After his recent herniated-disk surgery, Peter Drier was ready for the $56,000 hospital charge, the $4,300 anesthesiologist bill, and the $133,000 fee for orthopedist. All were either in-network under his insurance or had been previously negotiated. But as Elisabeth Rosenthal recently explained in her greatNew York Times piece, he wasn't quite prepared for a $117,000 bill from an “assistant surgeon"—an out-of-network doctor that the hospital tacked on at the last minute.

It's practices like these that contribute to Americans' widespread medical-debt woes. Roughly 40 percent of Americans owe collectors money for times they were sick. U.S. adults are likelier than those in other developed countries to struggle to pay their medical bills or to forgo care because of cost.

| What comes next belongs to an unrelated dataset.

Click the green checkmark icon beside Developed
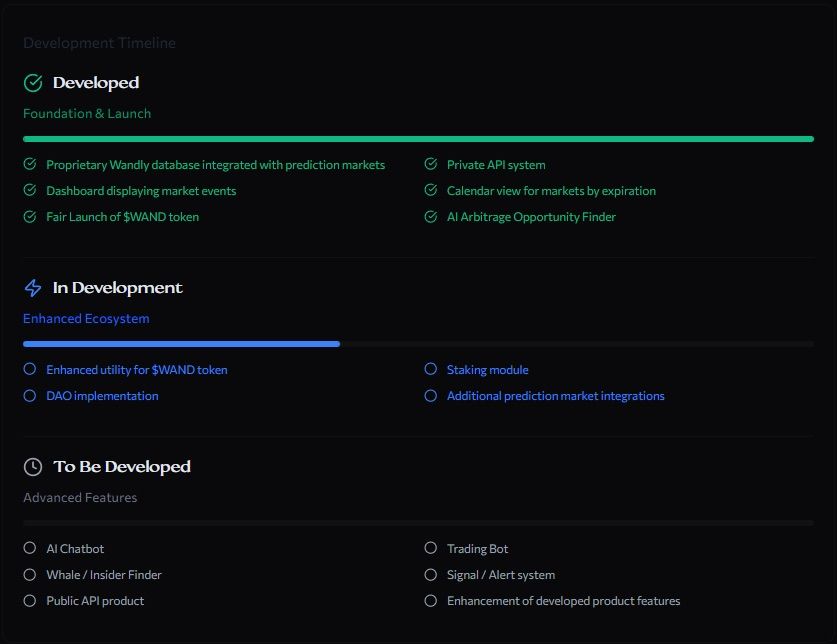Image resolution: width=837 pixels, height=644 pixels. (x=33, y=83)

Earlier this year, the financial-advice company NerdWallet found that medical bankruptcy is the number-one cause of personal bankruptcy in the U.S. With a new report out today, the company dug into how, exactly, medical treatment leaves so many Americans broke.

Americans pay three times more for medical debt than they do for bank and credit-card debt combined, the report found. Nearly a fifth of us will hear from medical-debt collectors this year, and they'll gather $21 billion from us, collectively.

The company also found that 63 percent of Americans have received a medical bill that was more than they expected to pay. Some of that is a result of hospital errors: Nearly half of the Medicare insurance claims NerdWallet examined contained billing mistakes.

Another contributing factor is that hospitals charge wildly different amounts for the same procedures. In the most extreme example NerdWallet analyzed, the highest charge for an inpatient stay for severe intestinal bleeding was 54 times higher than the lowest charge. At most, California patients paid more than $291,000 for the procedure, while those in Arkansas paid just $5,400.

It's worth noting that the Affordable Care Act's individual mandate and Medicaid expansion might alleviate some of this debt strain over the coming years. But otherwise, patients have few options beyond attempting to research hospital charges ahead of time—which is probably the furthest thing from a person's mind when they are most in need of a hospital.